“Who is she? I’ve never seen her.”
“She’s a dear, kind creature, and very rich. But she’s very old, and doesn’t go about at all. She wants to let her place ‘The Briars’. Now you want a change, and it would be good for your business to have a place near town where you could invite your more important clients.”
“Oh, no, no. I——”
“Listen. If Madame de Vicenza would let this place for a song, as I think she would, you must take my advice, and rent it for the summer. I have an idea that by-and-by you might turn your business into a company—when you’ve worked it up a bit, you know, and make something out of the sale. You must just let them know, therefore, that you’re at ‘The Briars,’ and I bet you anything you like you’ll have a circle of some sort round you in no time, out of which you shall form your company.”
But poor Audrey shrank in alarm from these glowing enterprises, which Mr. Candover appeared to evolve so easily, and to realise so quickly.
For a long time it was in vain he talked to her, pointed out how right he had been about her taking the business world by storm with her showrooms, insisted on the duty which devolved upon her of making money for Gerard’s sake.

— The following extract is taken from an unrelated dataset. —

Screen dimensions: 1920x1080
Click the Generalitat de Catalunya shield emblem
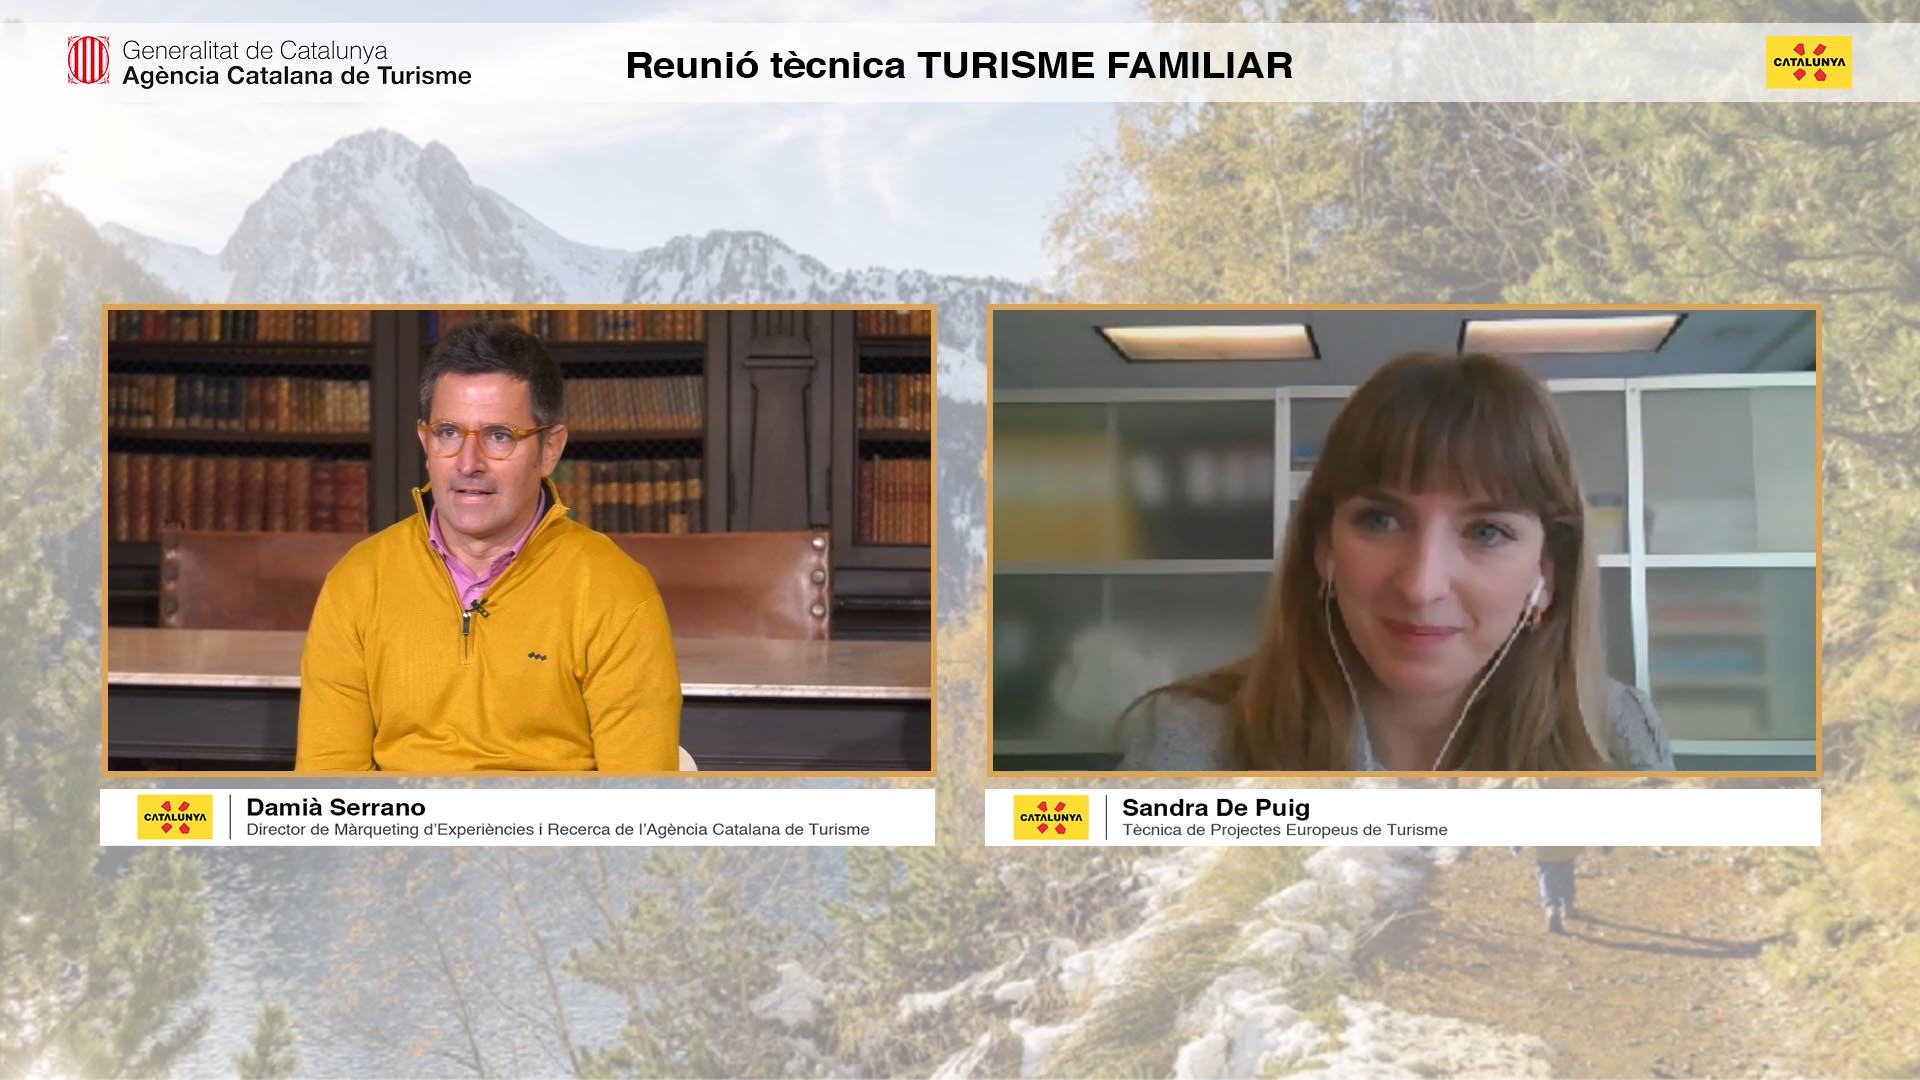coord(88,61)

But it was inevitable that, alone as she was but for his help and advice, she should yield at last to his representations; and when he had ascertained for her that the rent she would have to pay for “The Briars” was a mere nominal one, provided she would consent to take on the duchess’s servants, Audrey reluctantly consented to take the pretty house at Epsom from the first week in August, when the London season ended and her showrooms were practically shut up, to the first week in October, which was, so Mademoiselle Laure assured her, early enough to begin the autumn fashion campaign.
Young and inexperienced as she was, Audrey could not help thinking, when she found herself in possession at “The Briars,” which was a charming house, roomy and tastefully furnished, without any appearance of ostentatious luxury, that she had found everything wonderfully easy so far in her new career.
Mademoiselle Laure was disagreeable, it was true, but she was undoubtedly something of a genius, and she had taken all the real work off her employer’s hands. Nothing transpired to clear up the mystery of the lady in white, but not the most minute search on Audrey’s part revealed any trace of the tragedy she believed herself to have discovered, nor did anything appear in the daily papers, which she scanned closely for the next week, to throw light upon the affair.
And scarcely was Audrey settled in the house at Epsom, when callers began to arrive in sufficient numbers to justify Mr. Candover’s prediction that she would soon have a circle of her own.